**** Data for analysis ****

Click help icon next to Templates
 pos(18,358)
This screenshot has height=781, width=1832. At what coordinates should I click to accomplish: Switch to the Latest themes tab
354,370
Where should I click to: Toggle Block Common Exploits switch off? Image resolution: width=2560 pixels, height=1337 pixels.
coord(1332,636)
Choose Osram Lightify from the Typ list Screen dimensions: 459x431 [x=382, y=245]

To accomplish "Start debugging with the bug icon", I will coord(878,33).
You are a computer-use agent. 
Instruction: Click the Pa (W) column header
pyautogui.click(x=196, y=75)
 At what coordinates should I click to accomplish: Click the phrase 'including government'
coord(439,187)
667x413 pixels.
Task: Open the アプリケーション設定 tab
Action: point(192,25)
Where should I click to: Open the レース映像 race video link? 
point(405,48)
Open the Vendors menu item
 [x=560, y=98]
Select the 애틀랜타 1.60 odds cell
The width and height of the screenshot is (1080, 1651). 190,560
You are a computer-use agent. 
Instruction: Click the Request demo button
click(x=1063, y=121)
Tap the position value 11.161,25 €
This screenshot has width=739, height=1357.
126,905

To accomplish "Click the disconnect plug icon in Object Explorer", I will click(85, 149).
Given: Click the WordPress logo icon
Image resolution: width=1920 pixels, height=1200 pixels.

****

Set down all the data exactly as given.

Click help icon next to Templates
 pos(18,358)
This screenshot has height=781, width=1832. At what coordinates should I click to accomplish: Switch to the Latest themes tab
354,370
Where should I click to: Toggle Block Common Exploits switch off? Image resolution: width=2560 pixels, height=1337 pixels.
coord(1332,636)
Choose Osram Lightify from the Typ list Screen dimensions: 459x431 [x=382, y=245]

To accomplish "Start debugging with the bug icon", I will coord(878,33).
You are a computer-use agent. 
Instruction: Click the Pa (W) column header
pyautogui.click(x=196, y=75)
 At what coordinates should I click to accomplish: Click the phrase 'including government'
coord(439,187)
667x413 pixels.
Task: Open the アプリケーション設定 tab
Action: point(192,25)
Where should I click to: Open the レース映像 race video link? 
point(405,48)
Open the Vendors menu item
 [x=560, y=98]
Select the 애틀랜타 1.60 odds cell
The width and height of the screenshot is (1080, 1651). 190,560
You are a computer-use agent. 
Instruction: Click the Request demo button
click(x=1063, y=121)
Tap the position value 11.161,25 €
This screenshot has width=739, height=1357.
126,905

To accomplish "Click the disconnect plug icon in Object Explorer", I will click(85, 149).
Given: Click the WordPress logo icon
Image resolution: width=1920 pixels, height=1200 pixels.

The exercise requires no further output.